Candida Auris Cases Continue Rising in U.S. Health Care Settings
Candida auris, a drug-resistant yeast that has spread through U.S. health care facilities since 2016, continues to increase, according to a CDC surveillance report released June 30, 2026. The report found that clinical cases rose from 2,882 in 2022 to 6,197 in 2024. The fungus mainly affects hospitalized patients and residents of long-term care facilities, particularly those with serious underlying conditions, ventilators, central lines, prolonged hospital stays or heavy antibiotic exposure. It is not considered a major threat to healthy people.
The CDC data include both clinical cases, in which the organism is detected during evaluation for possible infection, and screening cases, in which patients are swabbed to identify colonization. Because a patient may first be colonized and later develop infection, the two categories can overlap and should not be added together.
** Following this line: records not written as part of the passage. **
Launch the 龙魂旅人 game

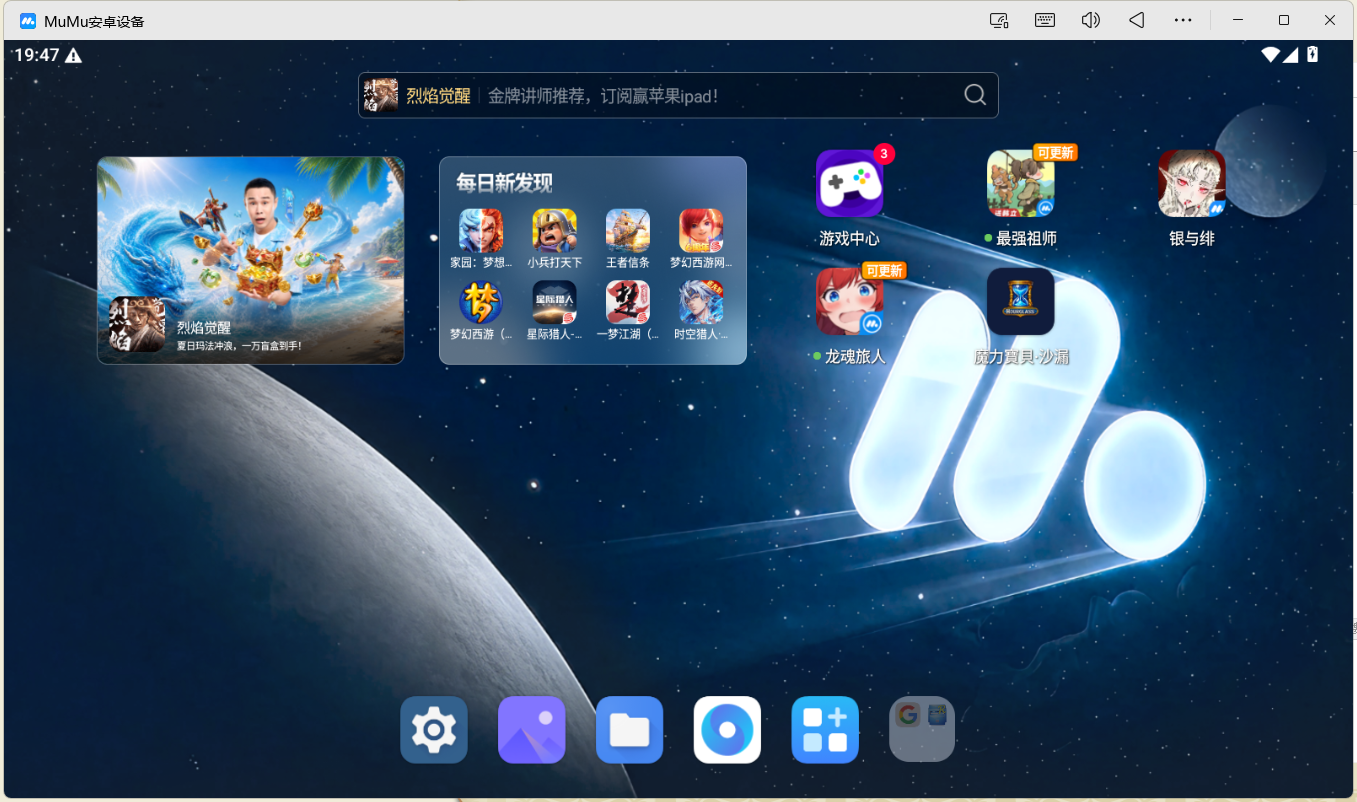[x=849, y=301]
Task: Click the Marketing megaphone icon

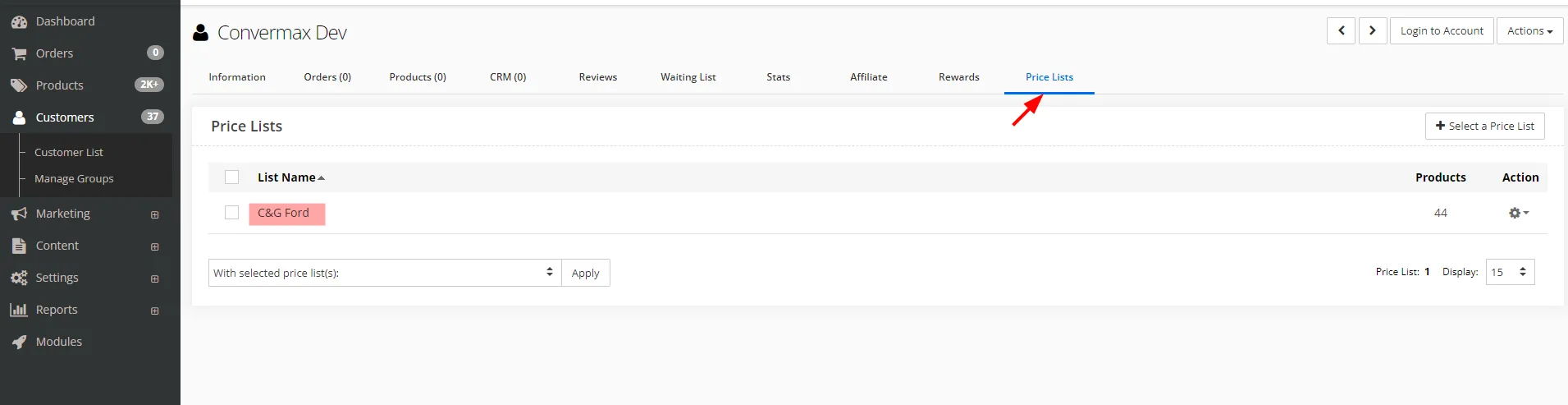Action: 19,214
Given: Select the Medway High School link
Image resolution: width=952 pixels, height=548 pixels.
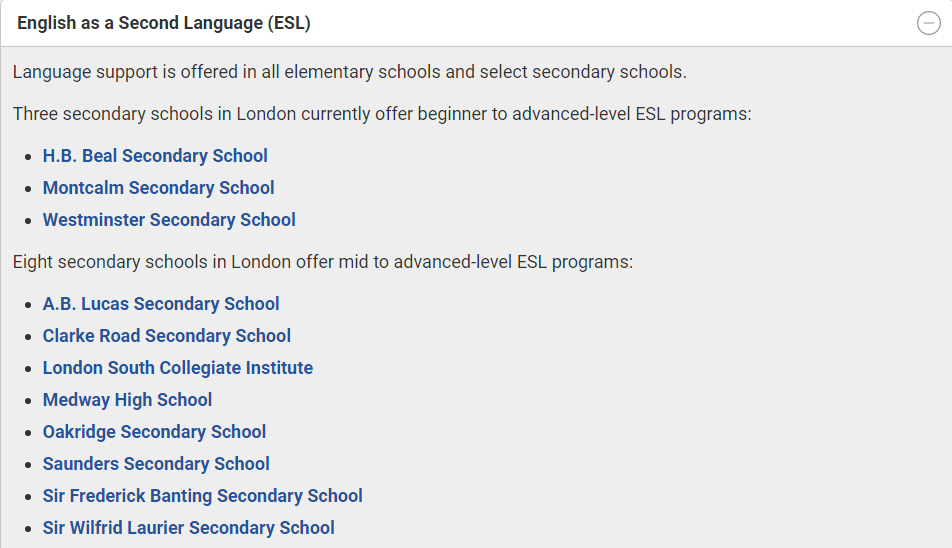Looking at the screenshot, I should tap(127, 400).
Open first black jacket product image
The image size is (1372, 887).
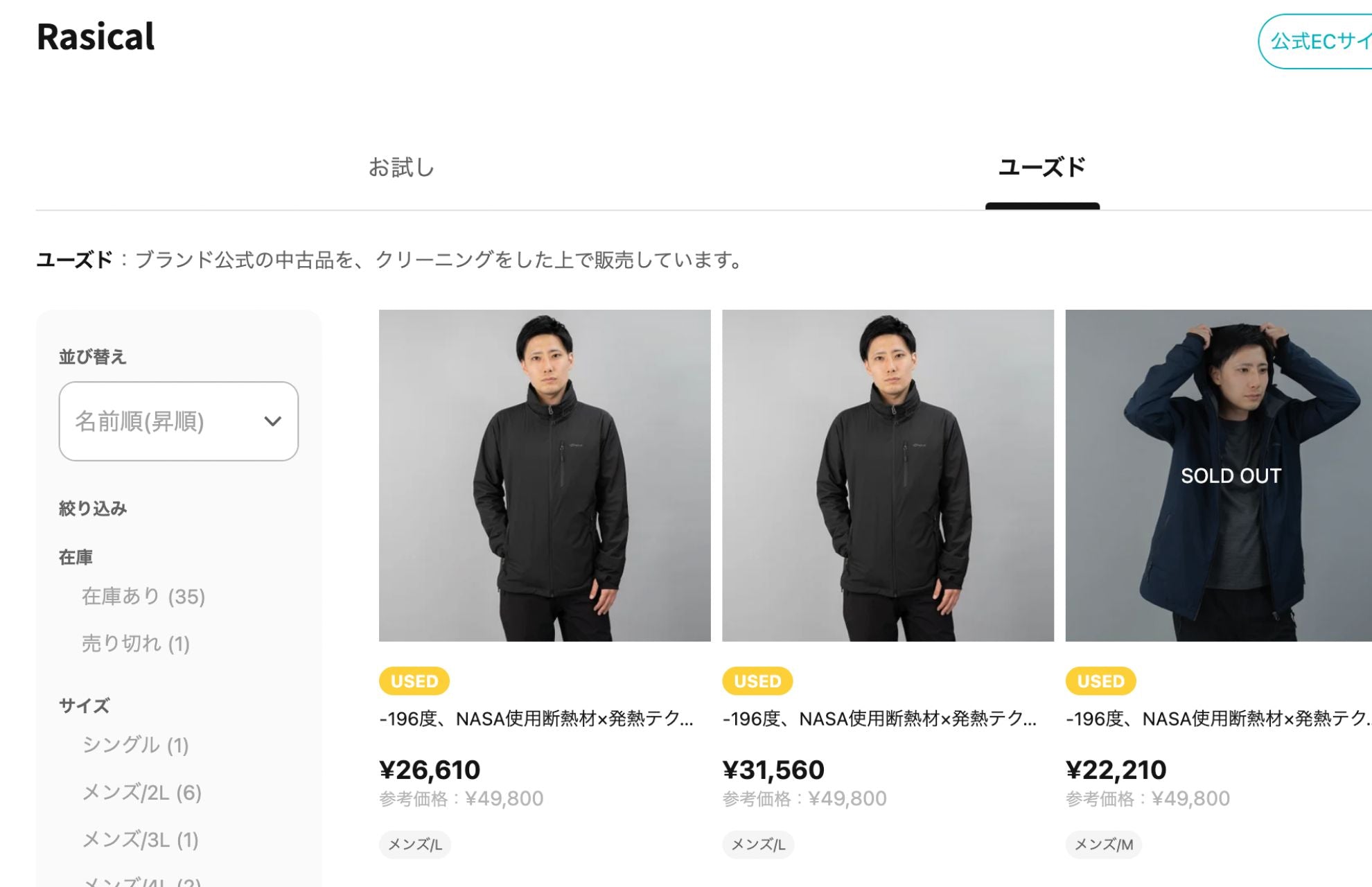tap(545, 475)

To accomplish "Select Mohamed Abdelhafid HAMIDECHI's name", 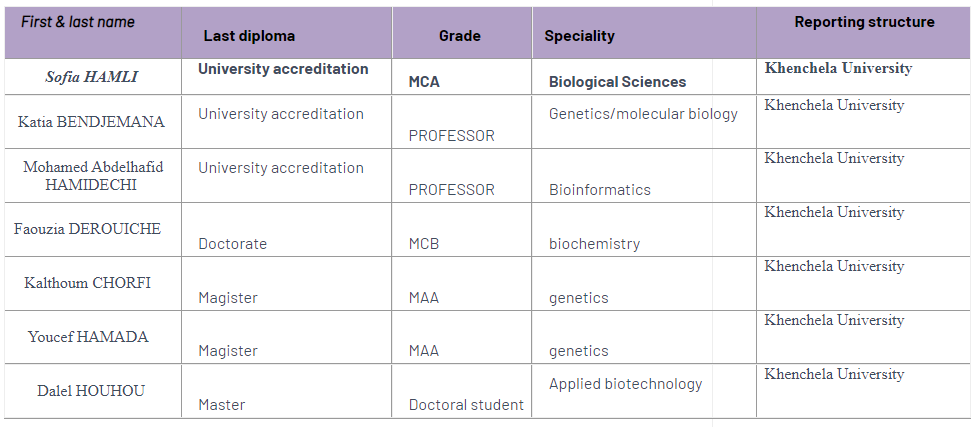I will 93,176.
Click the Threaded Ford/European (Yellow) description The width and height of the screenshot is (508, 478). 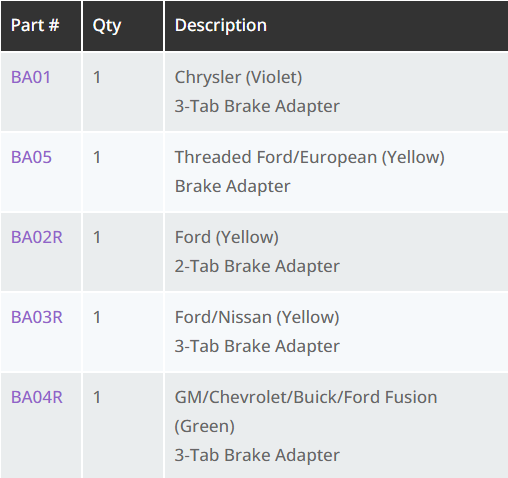(310, 157)
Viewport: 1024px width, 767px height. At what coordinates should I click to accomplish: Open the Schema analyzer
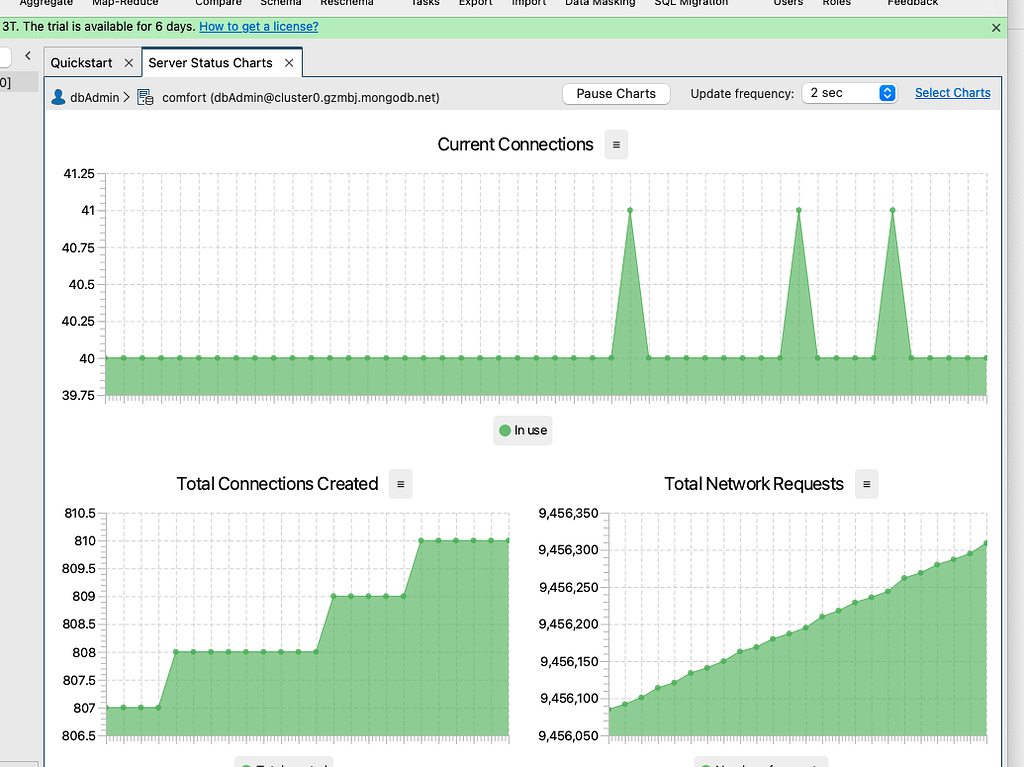click(x=280, y=3)
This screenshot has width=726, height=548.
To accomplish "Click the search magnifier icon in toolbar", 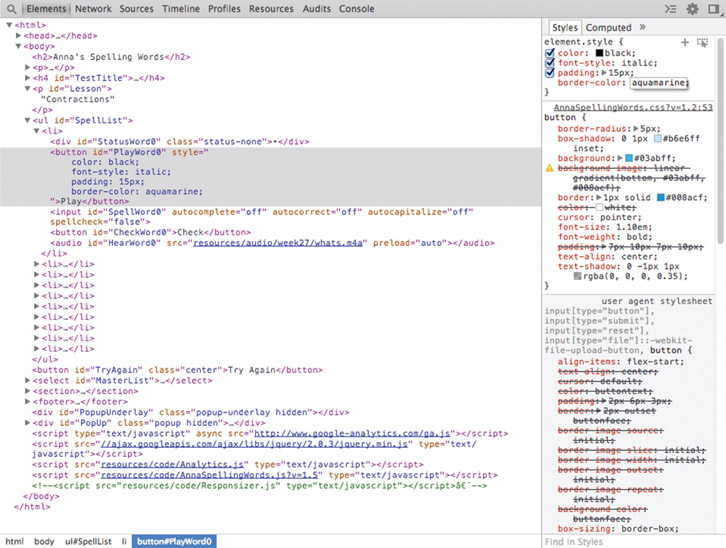I will tap(11, 9).
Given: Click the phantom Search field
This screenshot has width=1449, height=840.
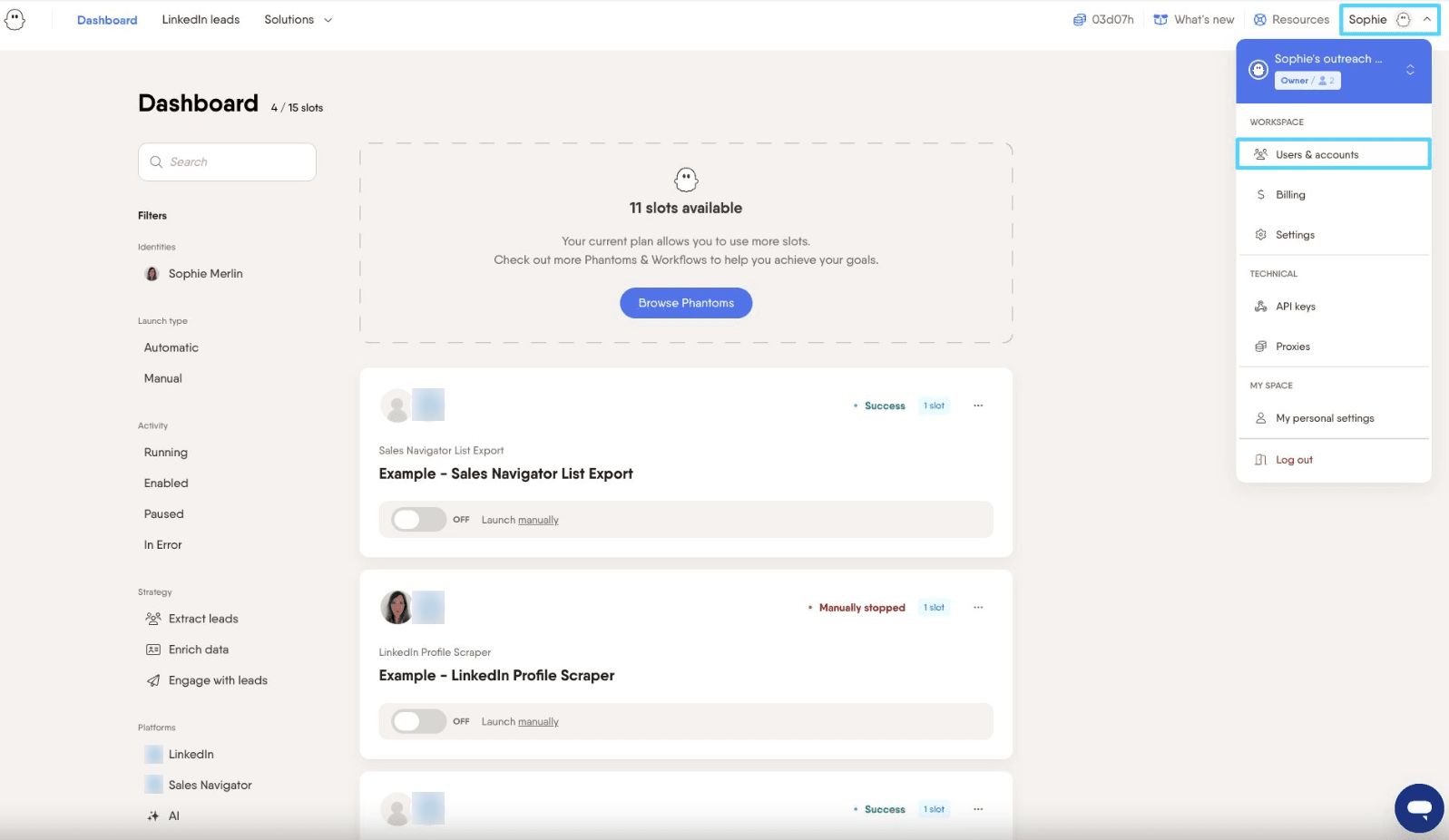Looking at the screenshot, I should point(227,161).
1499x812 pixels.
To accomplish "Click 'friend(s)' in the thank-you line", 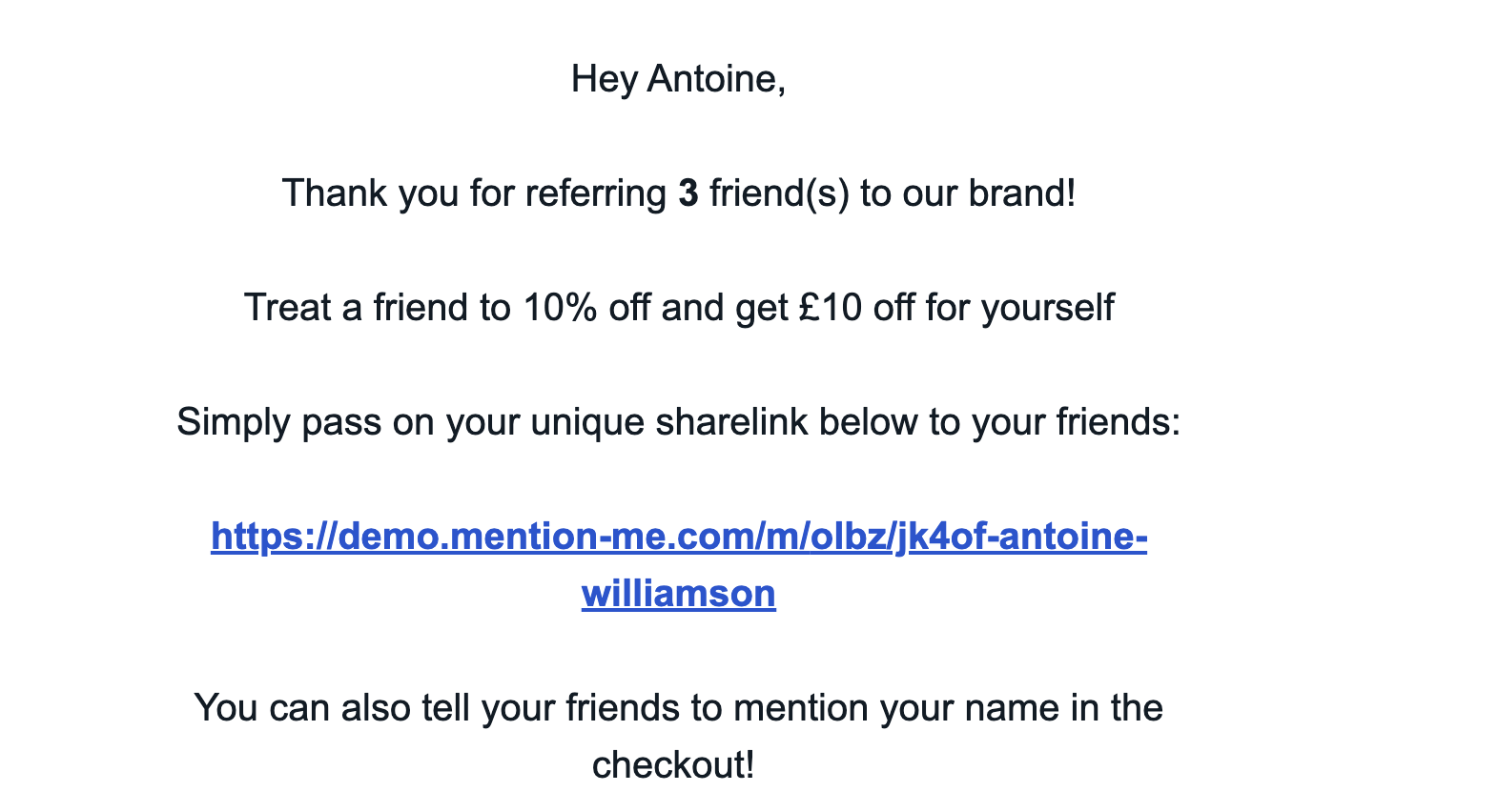I will [x=779, y=193].
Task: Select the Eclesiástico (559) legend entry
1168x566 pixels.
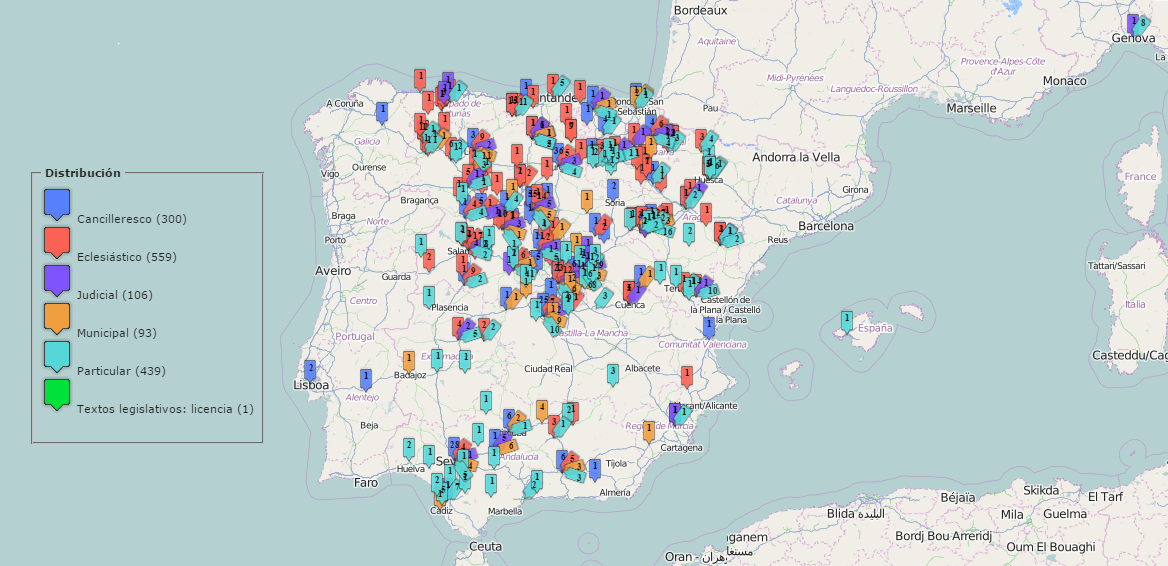Action: point(126,257)
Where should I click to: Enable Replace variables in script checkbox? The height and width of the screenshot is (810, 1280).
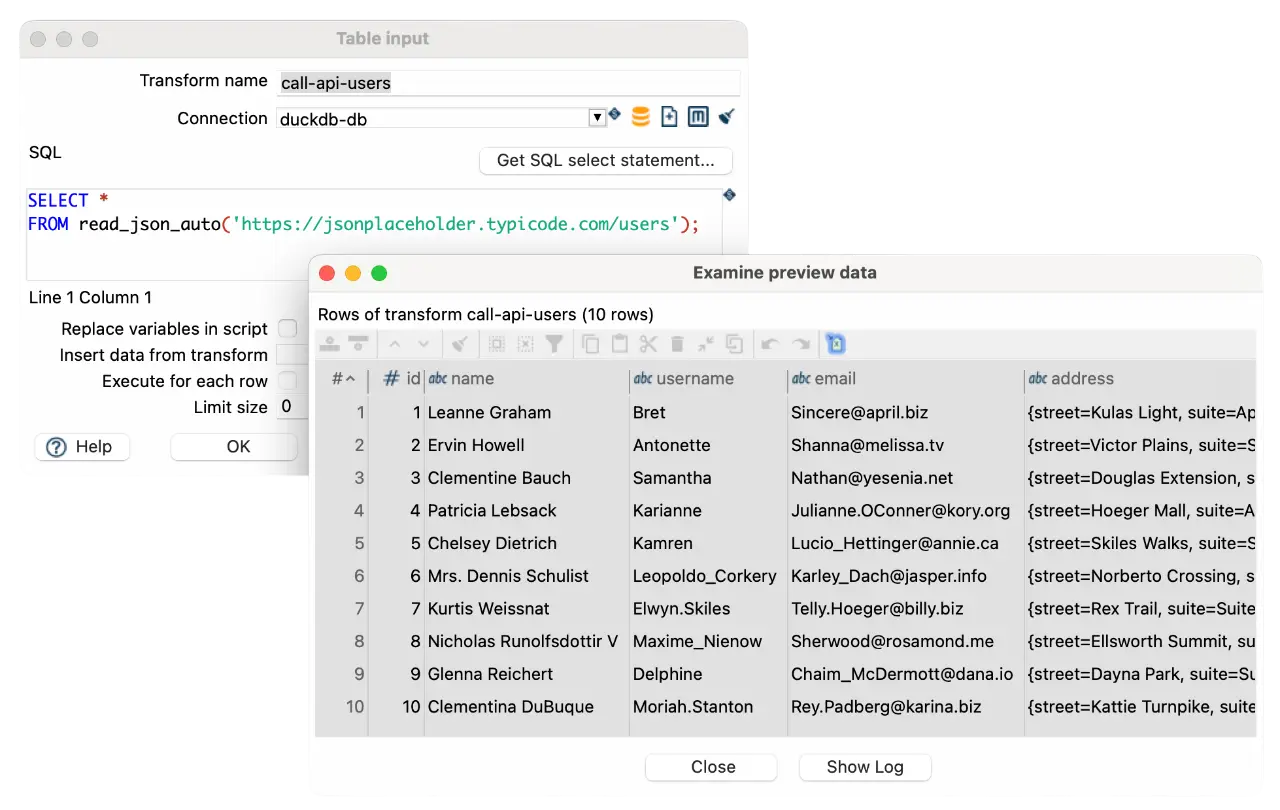coord(287,329)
Experts note that the rise may reflect both increased spread and expanded testing. Screening cases became nationally notifiable in 2023, and hospitals have broadened surveillance efforts. Bloodstream infections, which are clearer indicators of invasive disease, rose about 60 percent from 991 in 2022 to 1,586 in 2024. That increase is significant, though smaller than the more than doubling seen in total clinical cases.
The rate of annual growth has slowed, from 96 percent between 2021 and 2022 to 54 percent and then 40 percent in subsequent years. The CDC says this may reflect a return to stronger infection-control practices after pandemic-related disruptions.
Screening patterns have also changed. Long-term acute care hospitals accounted for most detections in 2022, but by 2024 ordinary acute care hospitals reported the largest share, likely because more facilities began screening patients at admission.
Most isolates resist fluconazole, a common antifungal drug. The key question is whether strains resistant to echinocandins or multiple antifungal classes remain rare. Current surveillance does not include drug-susceptibility results.